**TASK REQUIREMENTS:**
1. Answer these from the blog text, one line each:
(a) Who stars in "Free State of Jones"?
(b) How long was each on-watch segment for corvette crews on escort runs?
(c) Who was the corvette sailors' main enemy?
2. Reproduce the blog text from "A progressive rebellion" to "me about it.", renaming "Mississippi" as "Alabama" wherever it appears.

**STUDY TEXT:**

————

A progressive rebellion in Mississippi
Yesterday, I watched “Free State of Jones” starring Matthew McConaughey. The movie follows the story of Newton Knight, who led a pro-Union rebellion deep in Mississippi during the American Civil War. I liked the movie, and there are a few things that stood out to me about it.
First, the film challenges the idea that all white Southerners during the Civil War were racists bent on preserving the institution of slavery. Newton was a complicated man who bucked convention, married a black woman, and also allowed an ex-wife to live on his property. His rebellion in Jones County seems to have been as much a socioeconomic one as well as abolitionist — he resented the poor fighting a rich man’s war.
Second, the film portrays the transmutation of racism in the south throughout generations very well. There are scenes cut into the Civil War narrative of a 20th-century trial of Knight’s descendant that put the question of his racial composition to the court. The institution of “apprenticeship” during Reconstruction and of course segregation itself illustrate how the South continued to grapple with virulent racism even after the overthrow of slavery.
An interesting article to read as a supplement to the movie is the Smithsonian’s “The True Story of the ‘Free State of Jones.'” It examines attitudes toward the film in the complicated world of the South today. It also clued me into something that I wish the film did portray. Newt Knight was staunchly pro-Union, but strangely ended up voluntarily enlisting to fight in the Confederate Army. I wish the film would have explored Newt’s pre-war life to explain this contradiction, but already being over two hours long, it may have risked excess.
On “The Cruel Sea” during WWII
Sailors who sailed on Allied corvette ships on the Atlantic Ocean during WWII had an interesting experience of war. Their days were filled with repetitive strain. Escort runs accompanying Allied convoys lasted several week at a time, each day being divided into four hour on-watch and four hour off-watch segments for the crew. The Flower class corvettes were the workhorses of these escort missions, but they were tremendously unstable in heavy seas. And in the North Atlantic, the weather more often found the sailors rocking and slamming against ship parts rather than enjoying leisurely calm waters.
This routine repeated itself endlessly for many servicemen for up to six years. The nature of the fight against their main enemy — German U-boat submarines — meant that they may only see their enemy face-to-face only a handful of times during the entire war. When the corvettes were alerted to the presence of U-boats, it was more often than not in the form of a merchant ship violently and suddenly exploding in the convoy. Then the rescue of survivors and the hunting of the U-boats would begin.

————

**STORED DATA:**
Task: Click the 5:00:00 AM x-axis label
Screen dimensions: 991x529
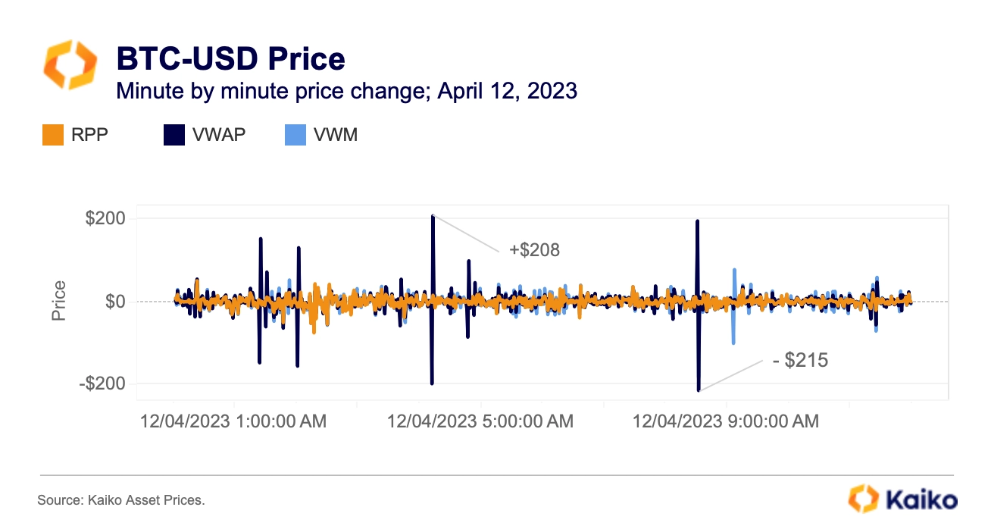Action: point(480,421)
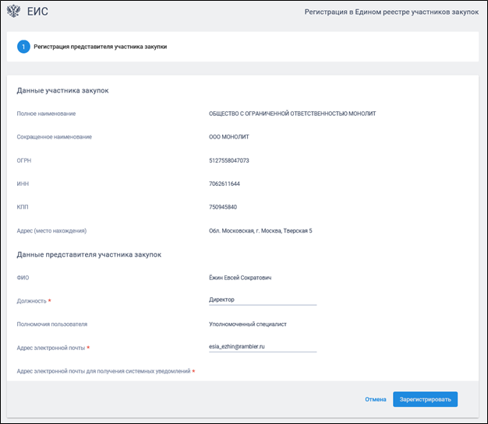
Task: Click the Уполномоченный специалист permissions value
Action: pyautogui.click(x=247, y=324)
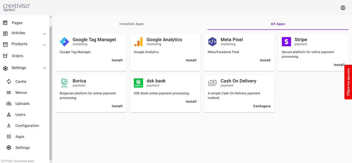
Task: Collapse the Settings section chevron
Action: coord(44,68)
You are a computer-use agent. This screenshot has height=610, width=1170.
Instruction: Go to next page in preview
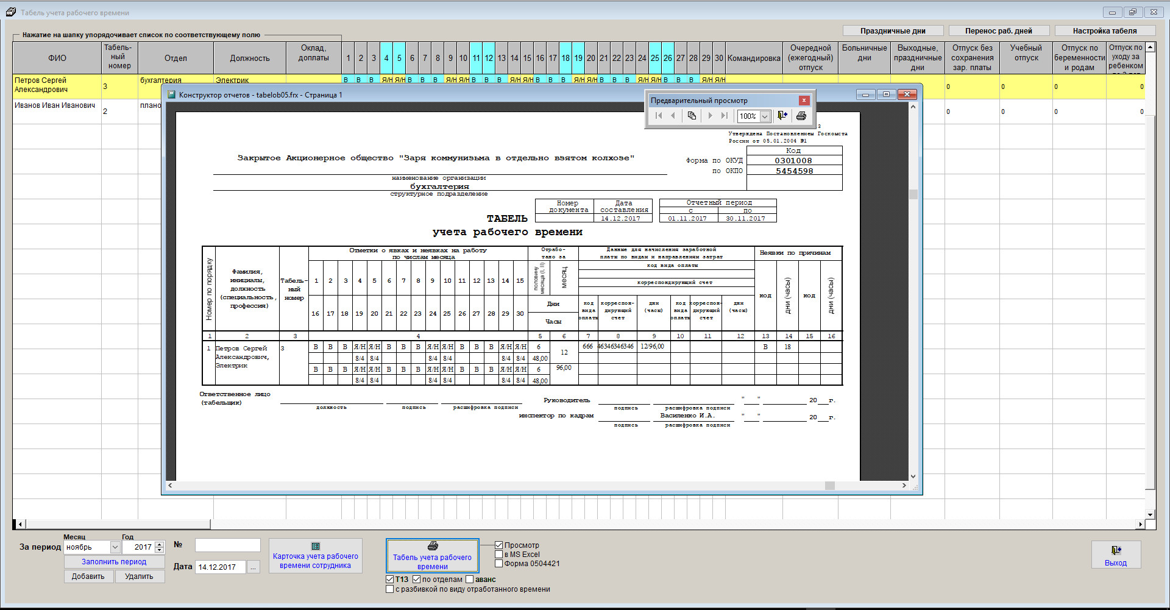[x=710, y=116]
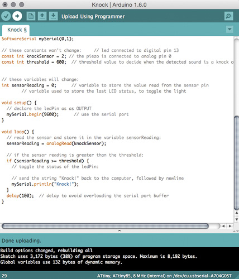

————

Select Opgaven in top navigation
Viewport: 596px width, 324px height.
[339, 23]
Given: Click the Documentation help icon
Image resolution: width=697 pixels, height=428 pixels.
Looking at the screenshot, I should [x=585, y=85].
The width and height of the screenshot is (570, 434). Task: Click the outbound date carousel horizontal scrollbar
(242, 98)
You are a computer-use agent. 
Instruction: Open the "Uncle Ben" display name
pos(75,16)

————

**EXPECTED RESULTS:**
1.
(a) Matthew McConaughey
(b) Four hours
(c) German U-boat submarines

2.
A progressive rebellion in Alabama
Yesterday, I watched “Free State of Jones” starring Matthew McConaughey. The movie follows the story of Newton Knight, who led a pro-Union rebellion deep in Alabama during the American Civil War. I liked the movie, and there are a few things that stood out to me about it.